Output the listing word for word, minus pictures.

━━━━━━━━━━━━━━━━━━━━

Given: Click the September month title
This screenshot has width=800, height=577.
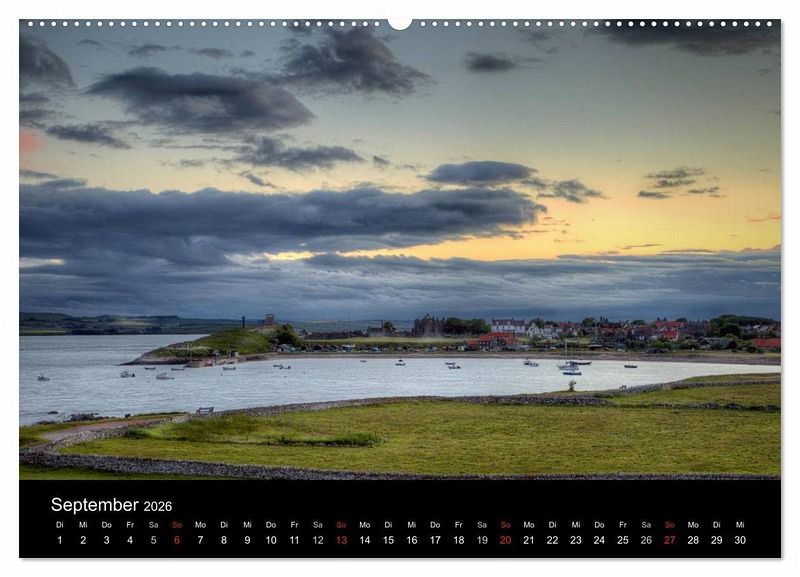Looking at the screenshot, I should (x=95, y=505).
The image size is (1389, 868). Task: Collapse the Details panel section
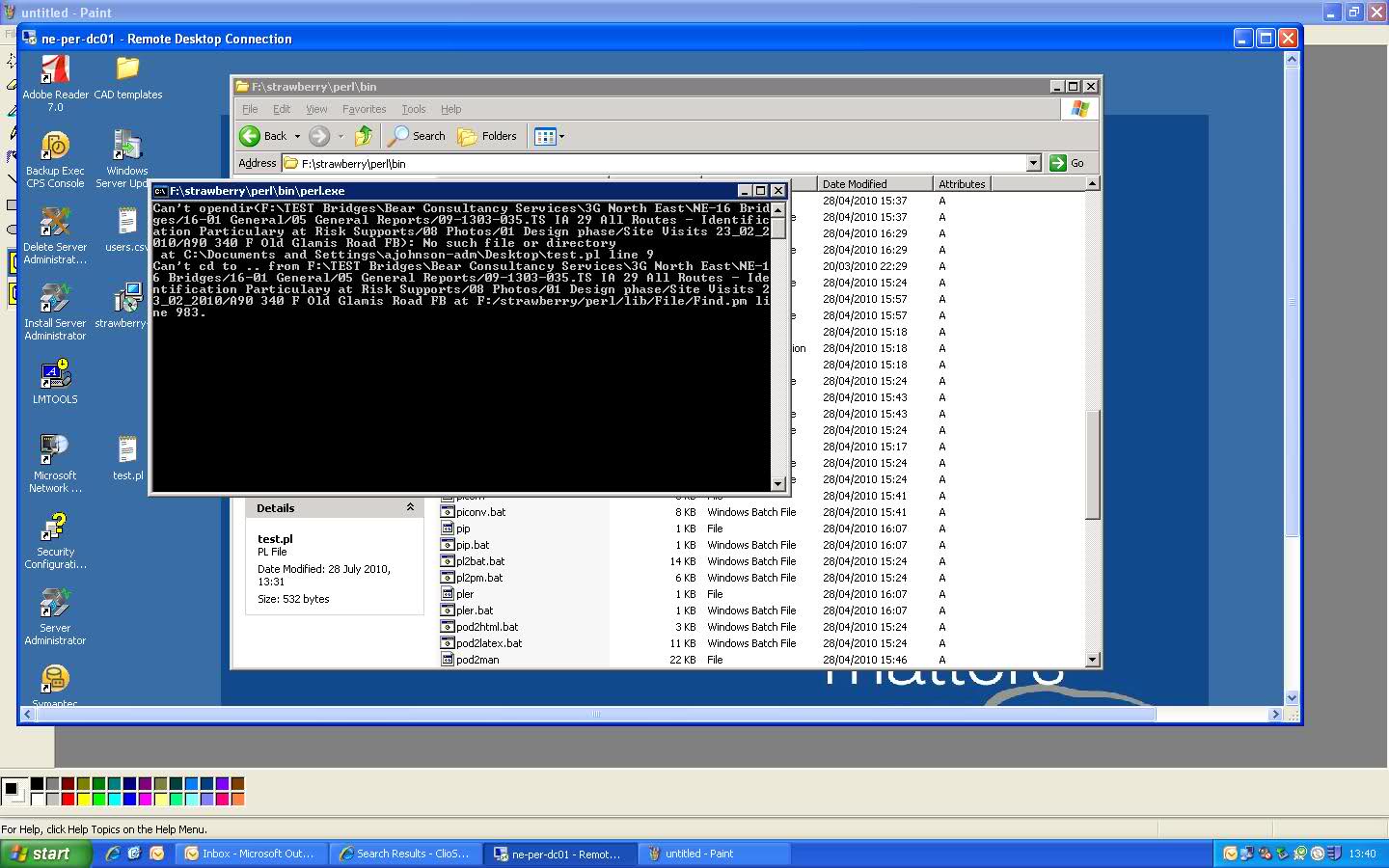[x=410, y=507]
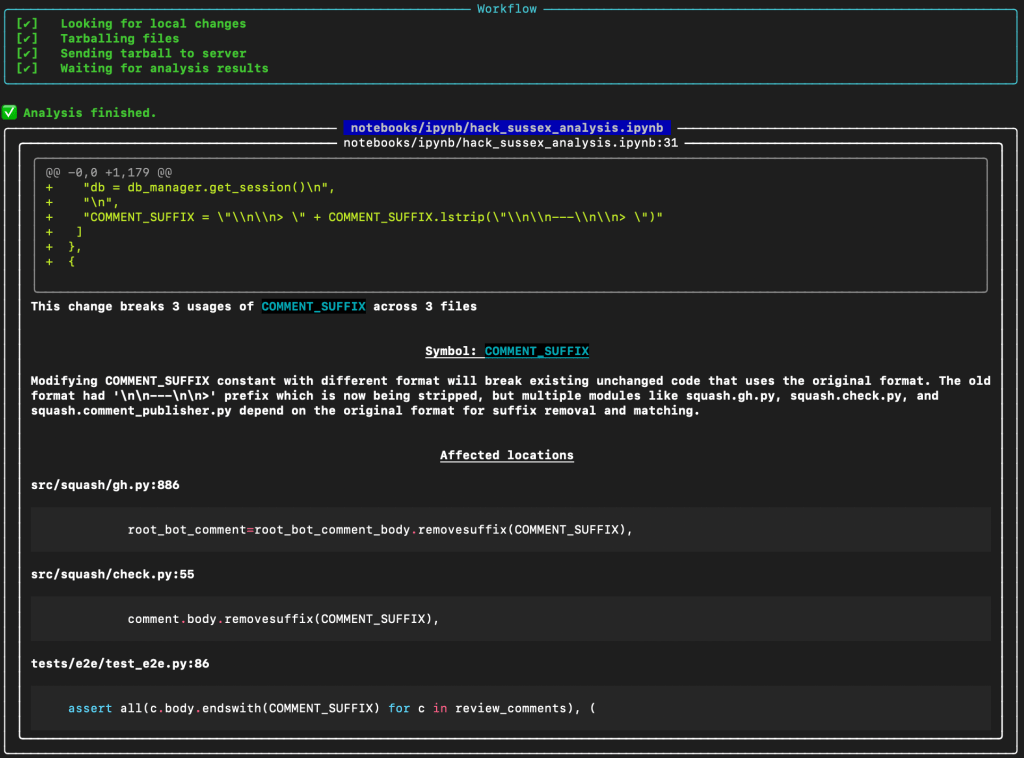
Task: Click the root_bot_comment removesuffix code line
Action: (x=380, y=530)
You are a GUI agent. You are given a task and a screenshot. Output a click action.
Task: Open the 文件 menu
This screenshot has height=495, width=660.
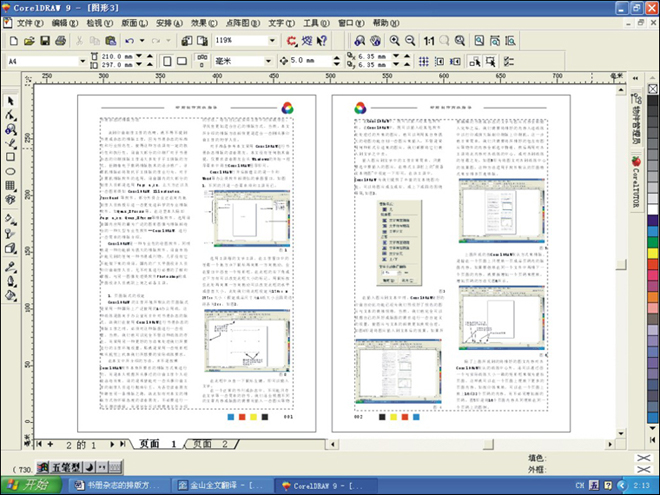pyautogui.click(x=29, y=21)
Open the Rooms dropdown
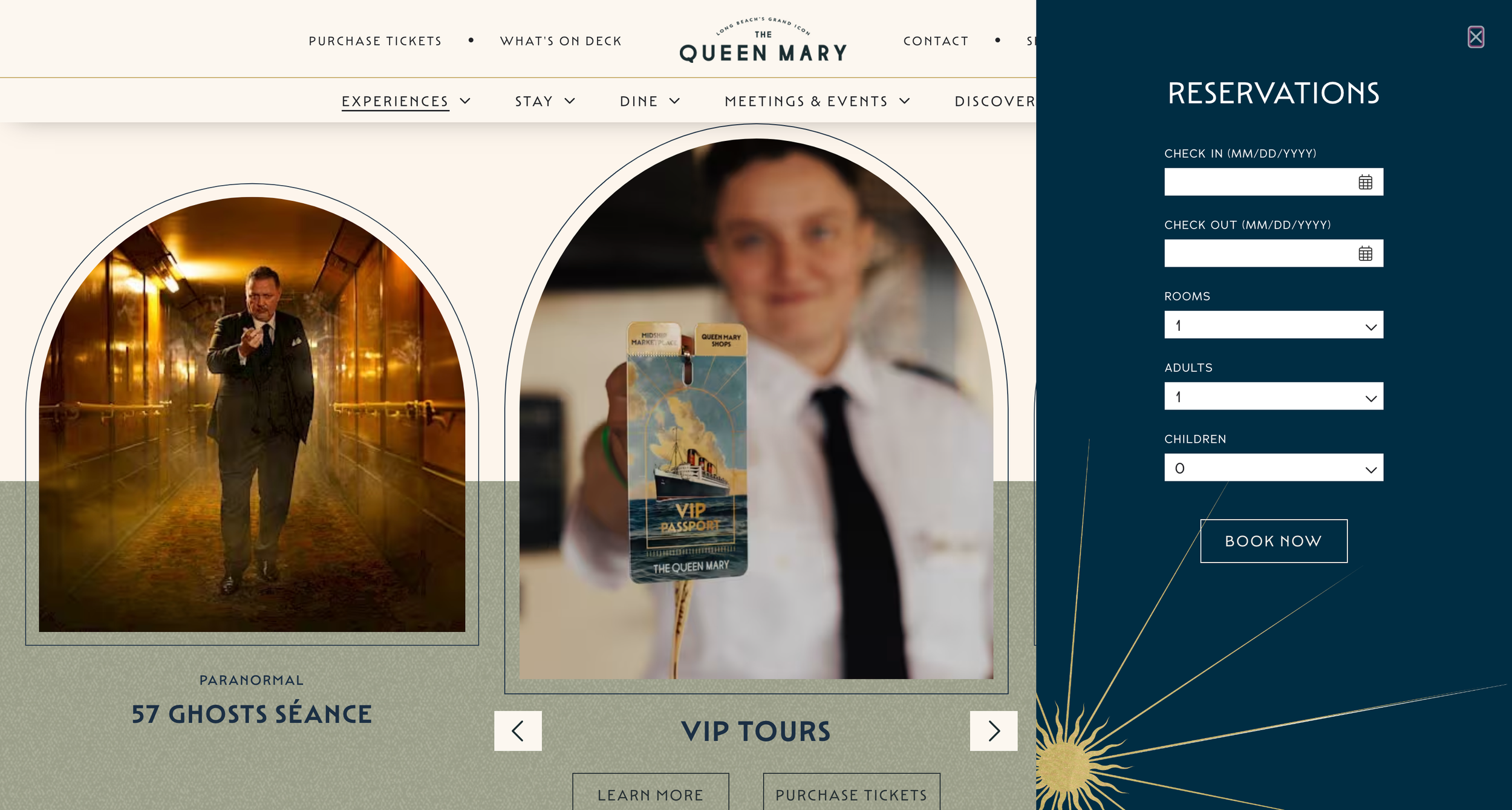This screenshot has width=1512, height=810. 1274,325
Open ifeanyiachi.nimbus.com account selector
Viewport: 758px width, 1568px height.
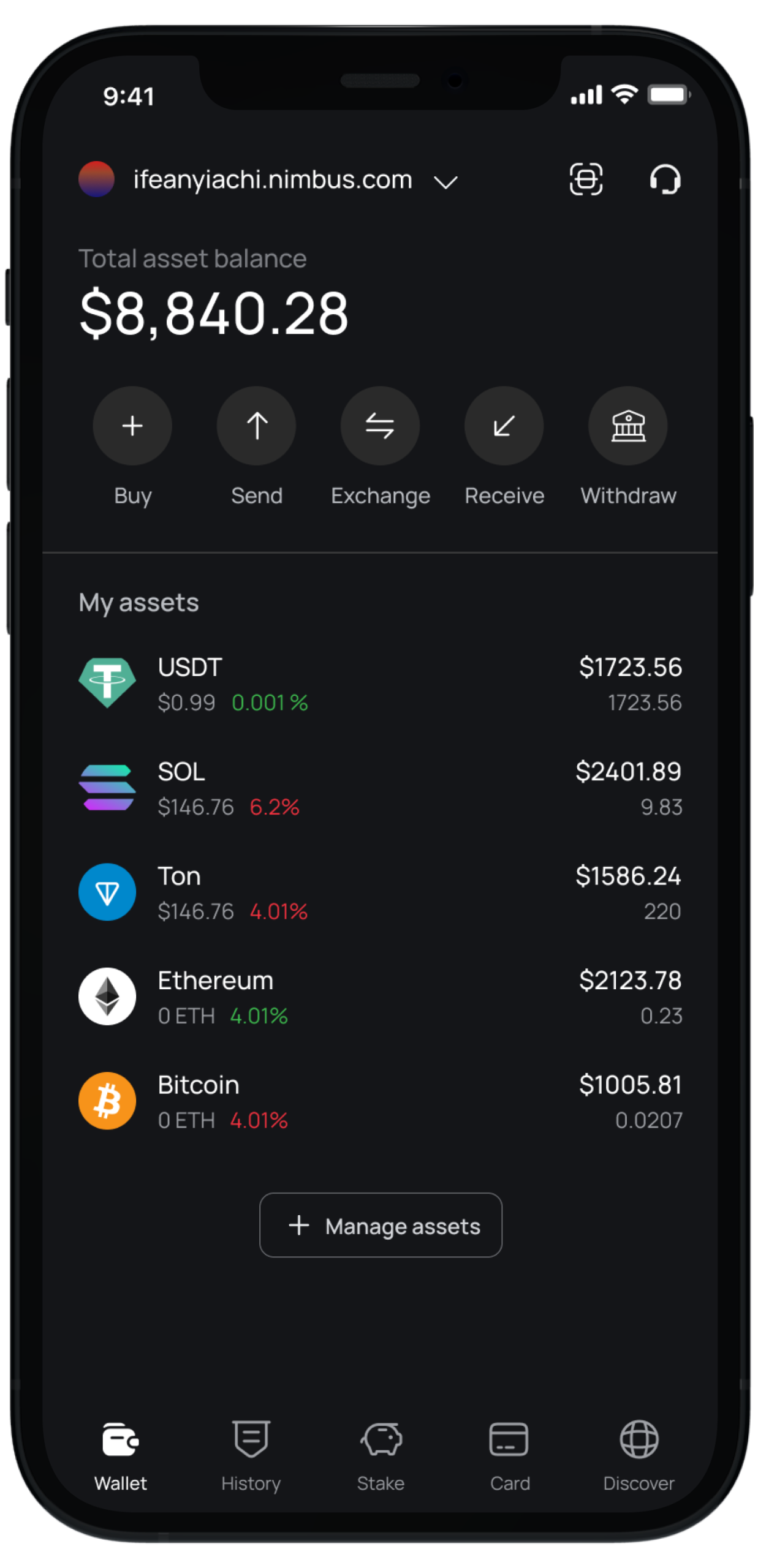273,180
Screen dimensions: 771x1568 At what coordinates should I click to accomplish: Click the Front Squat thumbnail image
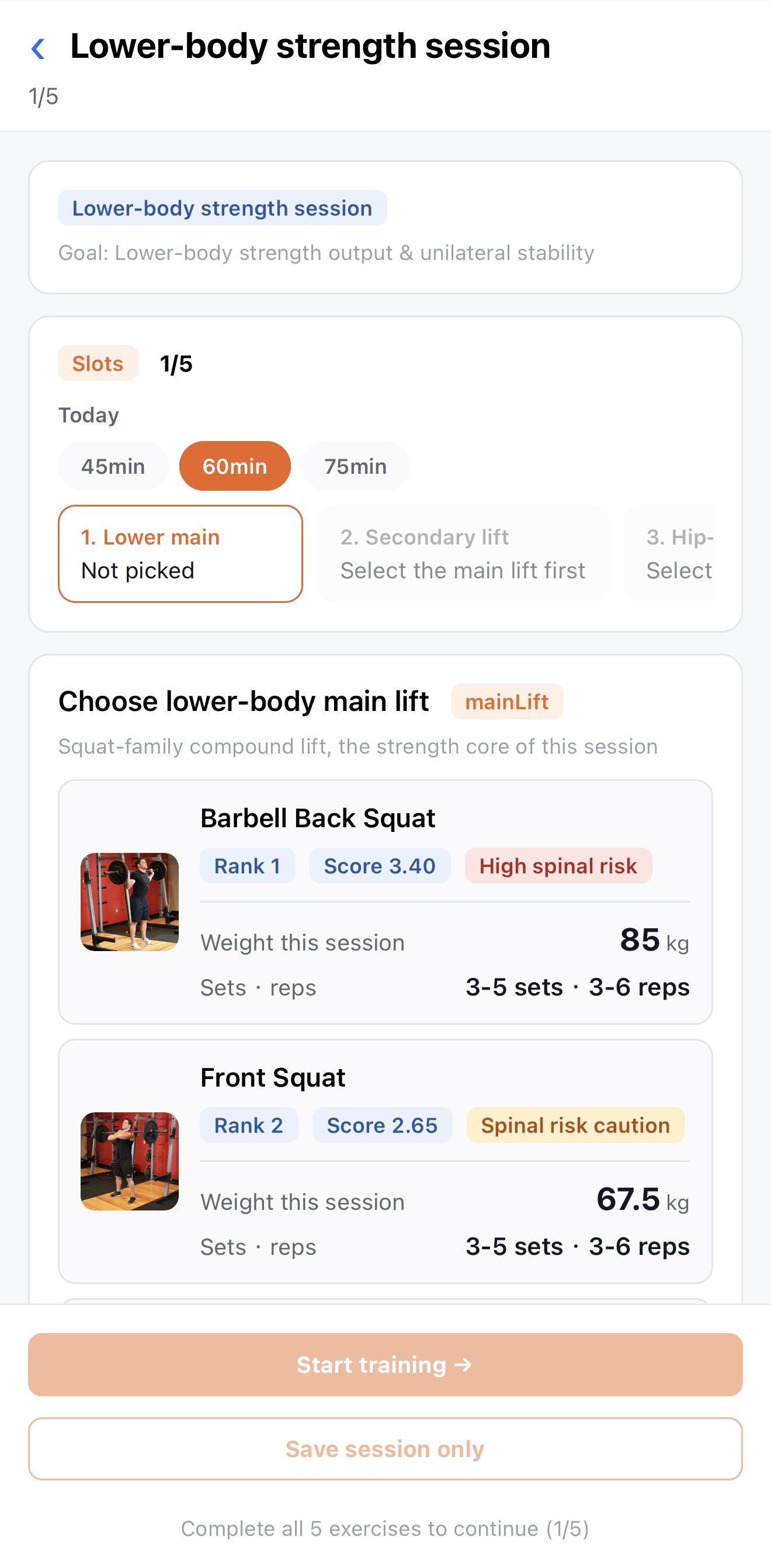pyautogui.click(x=130, y=1161)
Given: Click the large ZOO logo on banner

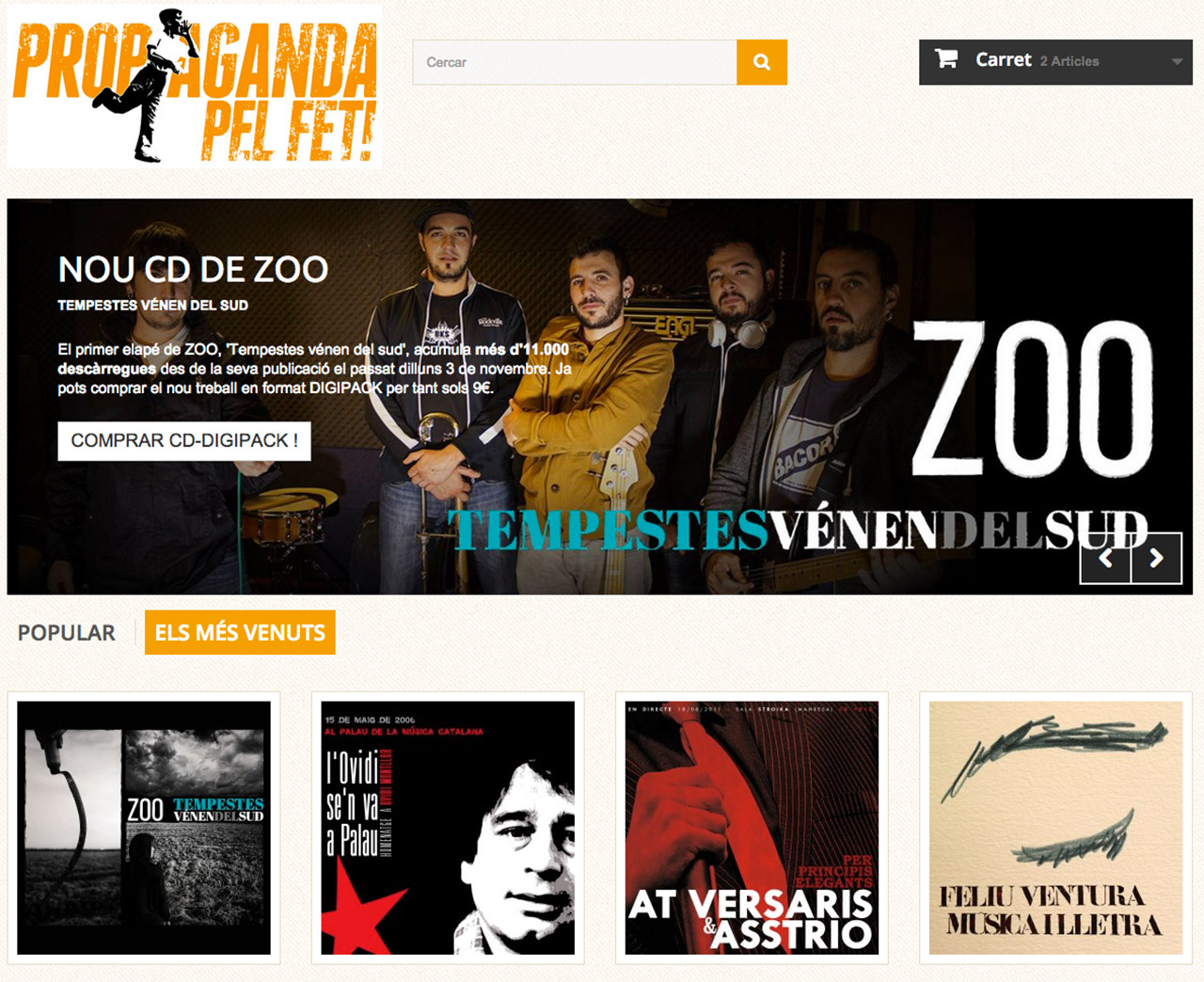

━━━━━━━━━━━━━━━━━━━━

**FINISHED TASK:**
Given: Click the September month title
This screenshot has width=800, height=577.
Looking at the screenshot, I should (x=95, y=505).
The image size is (1389, 868). Task: Collapse the Details panel section
[x=410, y=507]
Task: Click the root_bot_comment removesuffix code line
Action: (x=380, y=530)
You are a GUI agent. You are given a task and a screenshot. Output a click action.
Task: Open the 文件 menu
This screenshot has height=495, width=660.
pyautogui.click(x=29, y=21)
Open the Rooms dropdown
This screenshot has width=1512, height=810. 1274,325
Open ifeanyiachi.nimbus.com account selector
Viewport: 758px width, 1568px height.
273,180
Screen dimensions: 771x1568 At what coordinates should I click to accomplish: Click the Front Squat thumbnail image
pyautogui.click(x=130, y=1161)
Given: Click the large ZOO logo on banner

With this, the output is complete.